Similar leaps are coming for voice, humanity’s primary form of communication. In the coming years, technology like Apple’s AirPods live translation will combine with tech like the latest voice mode of ChatGPT, which can speak in a manner that feels like a human being, to provide something close to Star Trek’s universal translator.
Of course, it’s far from an unequivocal good. Like any muscle, speaking a second language is a skill that atrophies if it’s not used (for now, X gives you the options to say which languages it should not interpret, but as this technology proliferates such technology will likely default to your native tongue more and more). And LLMs can be far from perfect, particularly in cultures like Japanese where the subject or object of a sentence is frequently dropped and assumed from context. X’s Grok, for now, confidently translates regardless, while a human might express some uncertainty.
COMMON UNDERSTANDING?
Just because we comprehend each other’s words, it doesn’t automatically follow that we share a common understanding. Translation of text cannot always explain irony, taboo, banter or trolling. There is no better time to recognise that than during the World Cup, as Americans and British, “two nations divided by a common language” as the line often attributed to George Bernard Shaw has it, talk past one another over the same sport. No amount of linguistic proficiency can change the fact that lots of Americans seemingly believe that if LeBron James or Tom Brady just took up football instead, they’d win the tournament.

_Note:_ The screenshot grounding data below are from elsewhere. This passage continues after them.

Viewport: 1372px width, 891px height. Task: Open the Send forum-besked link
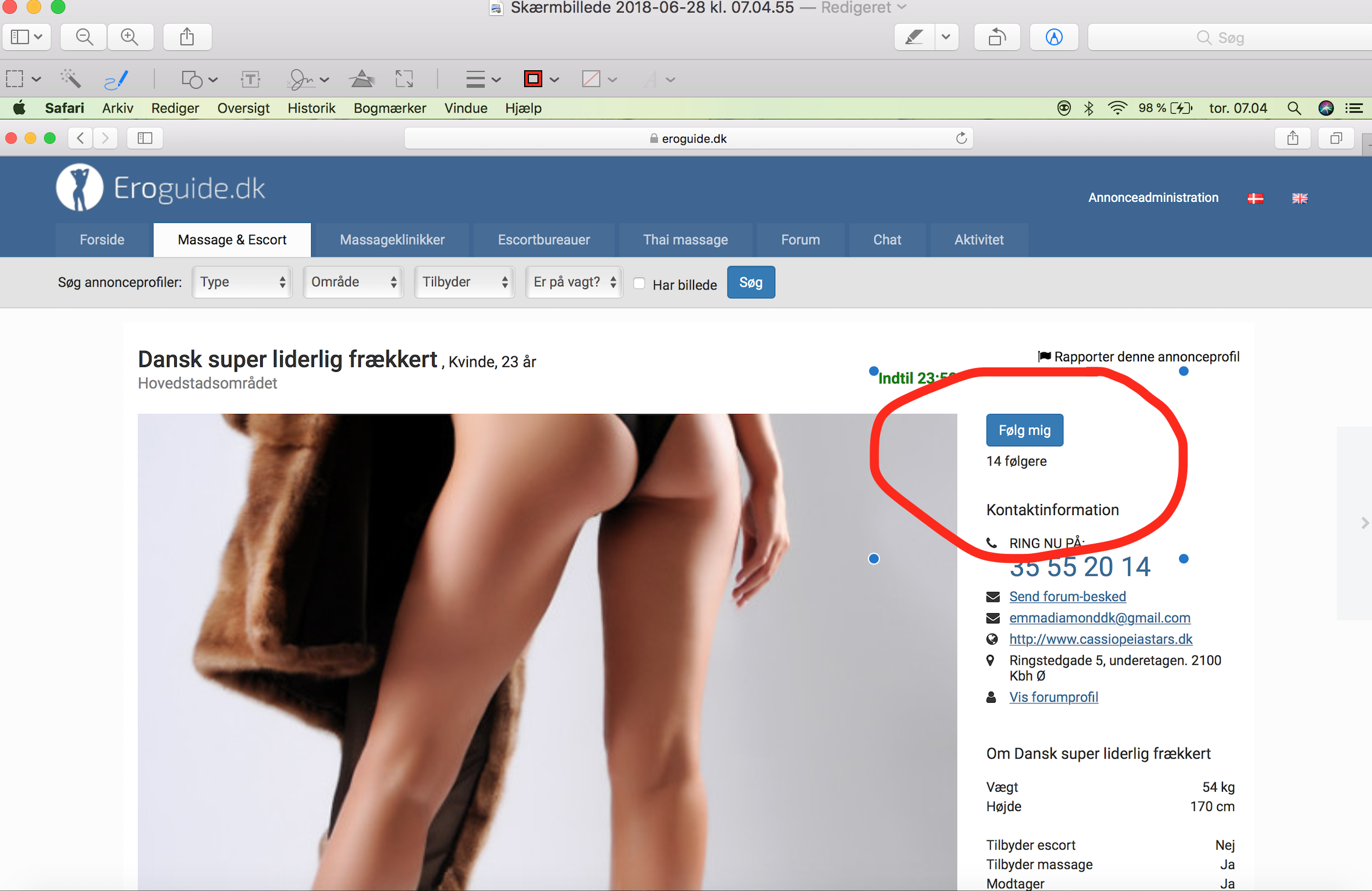[1068, 596]
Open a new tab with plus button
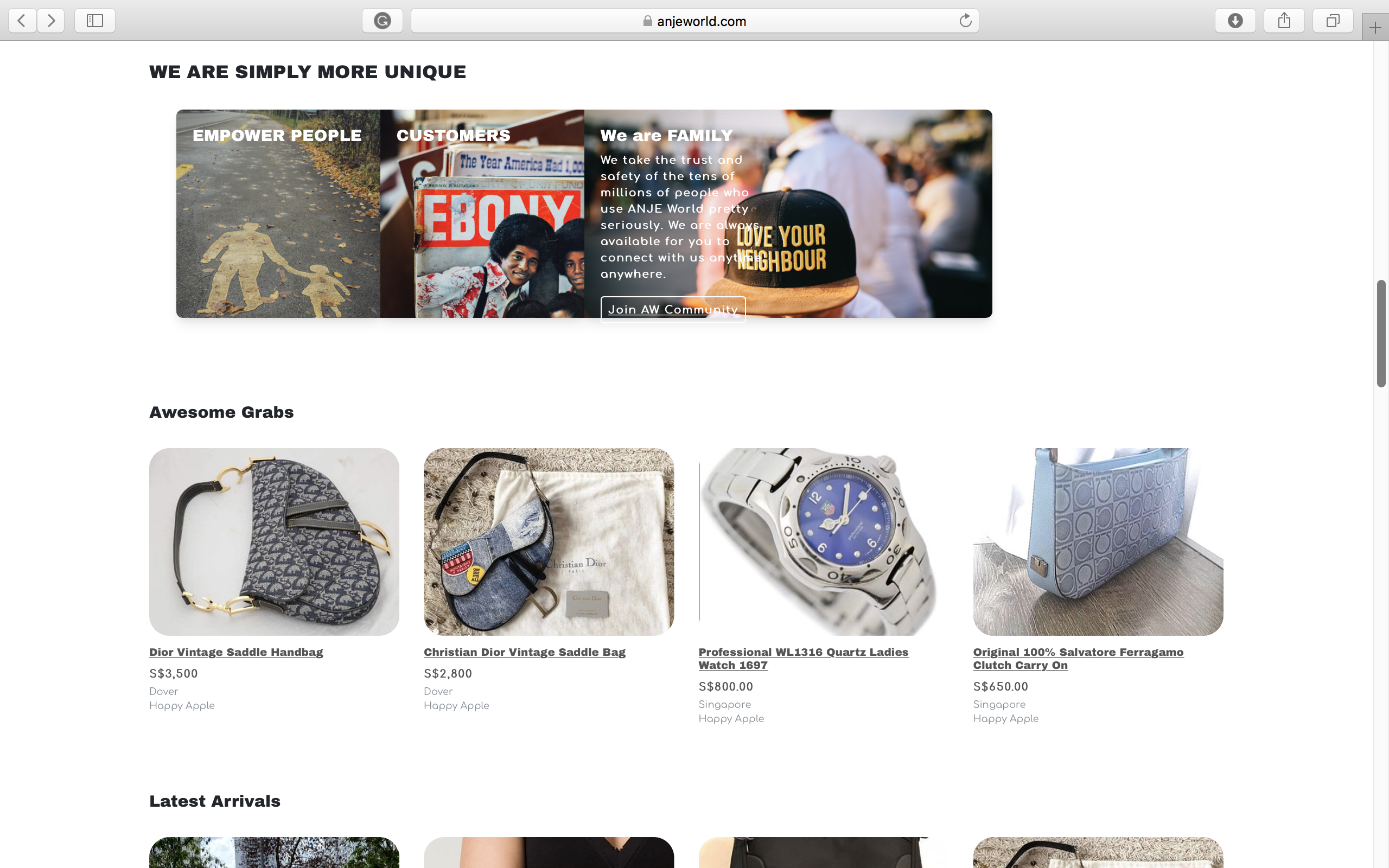 point(1375,28)
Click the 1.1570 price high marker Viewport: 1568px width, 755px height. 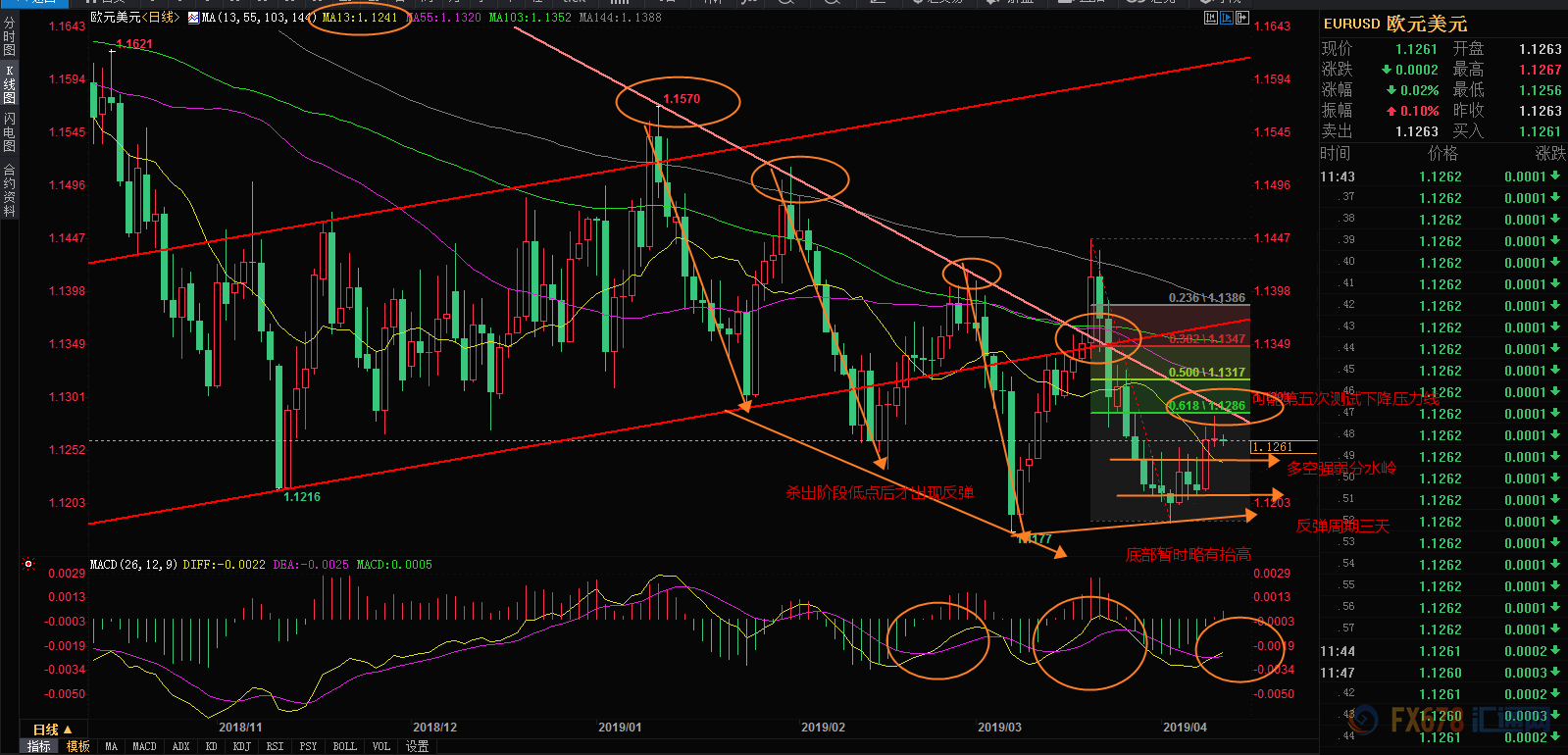coord(682,99)
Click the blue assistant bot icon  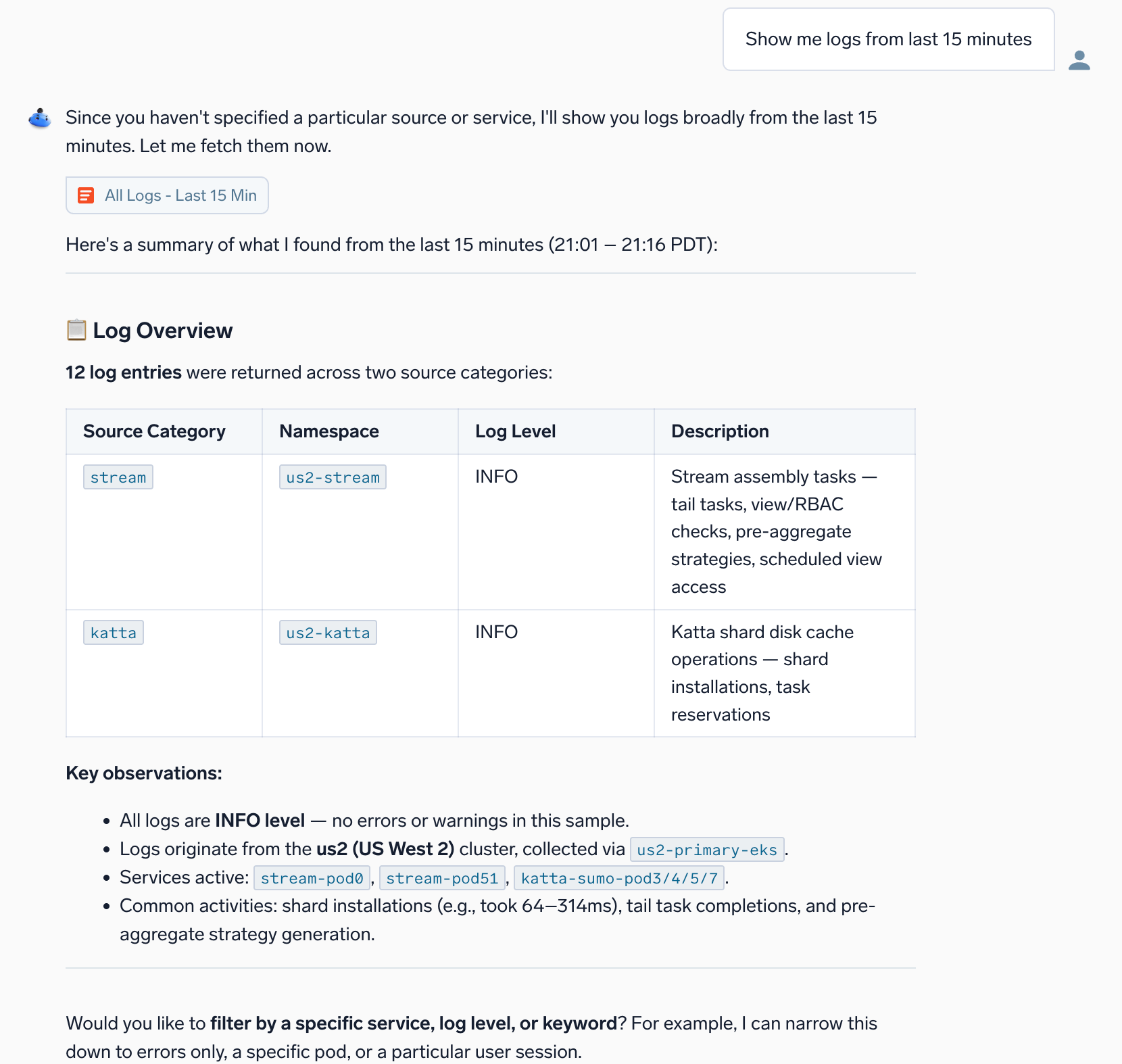point(40,118)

Perhaps the biggest worry is this: Some modern scholars argue that the scattering of humanity in the Tower of Babel story was not a punishment but a blessing, bestowing on us cultural diversity and dispersing a monolithic empire. As the internet has proliferated, the world has become smaller, squashed into a monoculture. That might happen with our wit, too, as local differences, particularly smaller ones, give way to the largest languages and the references that travel most easily.
AI translation may blur some of that. But still, after thousands of years of failing to understand one another, getting the joke at all still feels something close to miraculous.